An exact copy of the lines from the one containing "Hatchback 2-Door (37, 164)" through the last line below is required; include both of those lines and no others.

■ DATA SHOWN ■
⟨

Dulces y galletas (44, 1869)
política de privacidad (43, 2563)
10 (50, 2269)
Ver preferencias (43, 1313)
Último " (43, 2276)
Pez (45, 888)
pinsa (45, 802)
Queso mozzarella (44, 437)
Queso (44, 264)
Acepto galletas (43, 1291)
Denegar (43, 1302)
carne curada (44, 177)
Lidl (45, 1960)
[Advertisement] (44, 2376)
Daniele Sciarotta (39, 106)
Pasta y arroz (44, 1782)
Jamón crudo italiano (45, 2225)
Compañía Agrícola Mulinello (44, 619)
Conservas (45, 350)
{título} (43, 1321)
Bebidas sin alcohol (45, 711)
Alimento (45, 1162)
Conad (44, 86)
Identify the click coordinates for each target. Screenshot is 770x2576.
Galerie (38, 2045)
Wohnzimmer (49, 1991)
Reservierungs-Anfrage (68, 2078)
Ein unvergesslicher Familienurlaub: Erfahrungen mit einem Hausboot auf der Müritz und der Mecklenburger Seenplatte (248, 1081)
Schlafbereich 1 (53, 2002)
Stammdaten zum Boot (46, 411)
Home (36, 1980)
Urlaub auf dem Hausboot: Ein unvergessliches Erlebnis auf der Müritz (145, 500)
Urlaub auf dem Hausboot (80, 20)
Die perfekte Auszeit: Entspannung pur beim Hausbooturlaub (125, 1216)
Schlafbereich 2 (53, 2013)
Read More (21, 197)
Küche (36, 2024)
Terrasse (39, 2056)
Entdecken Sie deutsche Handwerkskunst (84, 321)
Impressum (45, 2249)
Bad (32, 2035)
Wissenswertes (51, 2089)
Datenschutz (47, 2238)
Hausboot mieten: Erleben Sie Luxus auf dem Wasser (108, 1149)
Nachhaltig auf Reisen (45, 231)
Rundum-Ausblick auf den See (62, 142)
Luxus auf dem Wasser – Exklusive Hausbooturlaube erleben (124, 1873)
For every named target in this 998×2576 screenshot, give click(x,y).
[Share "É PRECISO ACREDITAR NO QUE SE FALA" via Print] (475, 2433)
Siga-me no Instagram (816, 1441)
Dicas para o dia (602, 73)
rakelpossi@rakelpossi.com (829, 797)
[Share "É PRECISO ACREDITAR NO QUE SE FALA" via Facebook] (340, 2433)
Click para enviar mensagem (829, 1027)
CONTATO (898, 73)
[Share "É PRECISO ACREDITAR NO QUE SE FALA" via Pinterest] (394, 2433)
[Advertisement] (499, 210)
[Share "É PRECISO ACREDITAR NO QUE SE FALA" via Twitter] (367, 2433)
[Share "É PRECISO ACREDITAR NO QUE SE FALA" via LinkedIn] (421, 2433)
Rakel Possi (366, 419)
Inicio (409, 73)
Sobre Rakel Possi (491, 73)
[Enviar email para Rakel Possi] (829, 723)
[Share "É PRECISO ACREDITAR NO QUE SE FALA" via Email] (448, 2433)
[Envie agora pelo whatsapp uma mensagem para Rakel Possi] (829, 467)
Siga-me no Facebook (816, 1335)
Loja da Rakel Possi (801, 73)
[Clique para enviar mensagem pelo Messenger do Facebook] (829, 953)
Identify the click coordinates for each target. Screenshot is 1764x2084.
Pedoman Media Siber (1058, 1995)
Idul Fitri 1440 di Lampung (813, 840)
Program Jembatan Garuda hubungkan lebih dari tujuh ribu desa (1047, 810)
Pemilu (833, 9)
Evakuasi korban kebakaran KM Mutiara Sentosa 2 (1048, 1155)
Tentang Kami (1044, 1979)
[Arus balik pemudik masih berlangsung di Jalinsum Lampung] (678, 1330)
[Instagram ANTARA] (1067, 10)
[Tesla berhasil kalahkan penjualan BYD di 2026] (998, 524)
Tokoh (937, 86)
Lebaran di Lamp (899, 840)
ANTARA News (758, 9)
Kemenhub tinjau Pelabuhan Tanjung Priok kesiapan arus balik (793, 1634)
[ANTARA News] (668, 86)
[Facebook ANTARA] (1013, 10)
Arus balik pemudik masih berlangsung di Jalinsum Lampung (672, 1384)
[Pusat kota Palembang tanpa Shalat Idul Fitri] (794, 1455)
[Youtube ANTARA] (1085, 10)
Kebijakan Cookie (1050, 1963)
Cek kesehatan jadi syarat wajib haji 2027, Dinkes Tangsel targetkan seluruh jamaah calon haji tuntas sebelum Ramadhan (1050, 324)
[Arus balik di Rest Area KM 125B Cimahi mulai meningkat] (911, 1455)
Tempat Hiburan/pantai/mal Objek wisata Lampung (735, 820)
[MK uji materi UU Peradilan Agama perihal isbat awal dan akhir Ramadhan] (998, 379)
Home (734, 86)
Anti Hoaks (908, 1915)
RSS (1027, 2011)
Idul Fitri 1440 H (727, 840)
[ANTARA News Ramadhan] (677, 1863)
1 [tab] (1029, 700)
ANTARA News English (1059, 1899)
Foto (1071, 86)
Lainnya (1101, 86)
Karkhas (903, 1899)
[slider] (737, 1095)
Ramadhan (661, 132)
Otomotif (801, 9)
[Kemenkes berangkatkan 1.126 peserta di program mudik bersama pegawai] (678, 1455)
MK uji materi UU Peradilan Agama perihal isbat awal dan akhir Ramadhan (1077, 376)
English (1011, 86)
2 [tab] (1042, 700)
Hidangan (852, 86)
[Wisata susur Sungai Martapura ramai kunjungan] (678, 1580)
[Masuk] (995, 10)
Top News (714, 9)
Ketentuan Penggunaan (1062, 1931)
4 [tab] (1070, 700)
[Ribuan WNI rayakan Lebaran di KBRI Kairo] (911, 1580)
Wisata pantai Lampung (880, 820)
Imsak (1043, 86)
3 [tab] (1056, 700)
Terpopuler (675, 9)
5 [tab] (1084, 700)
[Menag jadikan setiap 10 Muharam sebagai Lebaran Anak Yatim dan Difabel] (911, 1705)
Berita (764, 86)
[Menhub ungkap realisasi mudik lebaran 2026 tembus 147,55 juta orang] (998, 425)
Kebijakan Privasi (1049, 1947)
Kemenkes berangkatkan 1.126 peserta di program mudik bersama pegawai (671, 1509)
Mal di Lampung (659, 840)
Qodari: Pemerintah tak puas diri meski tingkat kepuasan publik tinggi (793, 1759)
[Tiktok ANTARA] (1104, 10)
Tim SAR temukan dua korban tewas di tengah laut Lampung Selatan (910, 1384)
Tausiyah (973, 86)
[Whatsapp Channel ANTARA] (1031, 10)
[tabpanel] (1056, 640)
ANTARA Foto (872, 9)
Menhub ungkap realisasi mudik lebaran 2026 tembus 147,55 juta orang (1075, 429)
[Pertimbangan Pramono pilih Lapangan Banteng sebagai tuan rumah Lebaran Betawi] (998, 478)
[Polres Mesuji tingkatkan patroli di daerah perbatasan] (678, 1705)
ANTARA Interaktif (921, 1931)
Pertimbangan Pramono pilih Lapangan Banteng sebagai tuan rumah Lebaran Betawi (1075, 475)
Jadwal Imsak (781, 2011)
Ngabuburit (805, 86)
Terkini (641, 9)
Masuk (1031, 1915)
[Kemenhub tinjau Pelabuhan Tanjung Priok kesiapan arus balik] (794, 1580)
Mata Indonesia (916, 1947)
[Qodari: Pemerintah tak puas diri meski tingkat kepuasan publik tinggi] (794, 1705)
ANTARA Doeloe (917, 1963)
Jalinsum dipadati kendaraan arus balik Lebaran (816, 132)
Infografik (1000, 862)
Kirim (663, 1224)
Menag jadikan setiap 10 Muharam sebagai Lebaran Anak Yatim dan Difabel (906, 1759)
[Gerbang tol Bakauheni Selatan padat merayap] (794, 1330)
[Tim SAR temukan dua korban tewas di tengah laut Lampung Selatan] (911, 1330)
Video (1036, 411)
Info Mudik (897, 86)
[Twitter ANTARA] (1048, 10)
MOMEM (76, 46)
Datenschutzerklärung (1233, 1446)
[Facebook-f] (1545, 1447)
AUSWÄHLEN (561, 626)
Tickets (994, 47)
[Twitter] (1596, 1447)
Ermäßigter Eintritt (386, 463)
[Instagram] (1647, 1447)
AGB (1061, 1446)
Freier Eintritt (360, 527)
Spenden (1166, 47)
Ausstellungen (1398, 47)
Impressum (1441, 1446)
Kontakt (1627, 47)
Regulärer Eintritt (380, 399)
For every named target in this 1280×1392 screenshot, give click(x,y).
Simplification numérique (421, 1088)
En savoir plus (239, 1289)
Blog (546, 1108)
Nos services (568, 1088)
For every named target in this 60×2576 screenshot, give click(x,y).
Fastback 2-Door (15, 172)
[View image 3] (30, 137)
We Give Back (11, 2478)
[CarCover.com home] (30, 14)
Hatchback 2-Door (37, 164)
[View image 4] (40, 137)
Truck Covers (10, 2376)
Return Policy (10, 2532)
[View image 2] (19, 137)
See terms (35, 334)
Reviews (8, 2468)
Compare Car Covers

⟩

■ OUTPUT FOR THIS EXERCISE ■
Hatchback 2-Door (37, 164)
[View image 4] (40, 137)
Truck Covers (10, 2376)
Return Policy (10, 2532)
[View image 2] (19, 137)
See terms (35, 334)
Reviews (8, 2468)
Compare Car Covers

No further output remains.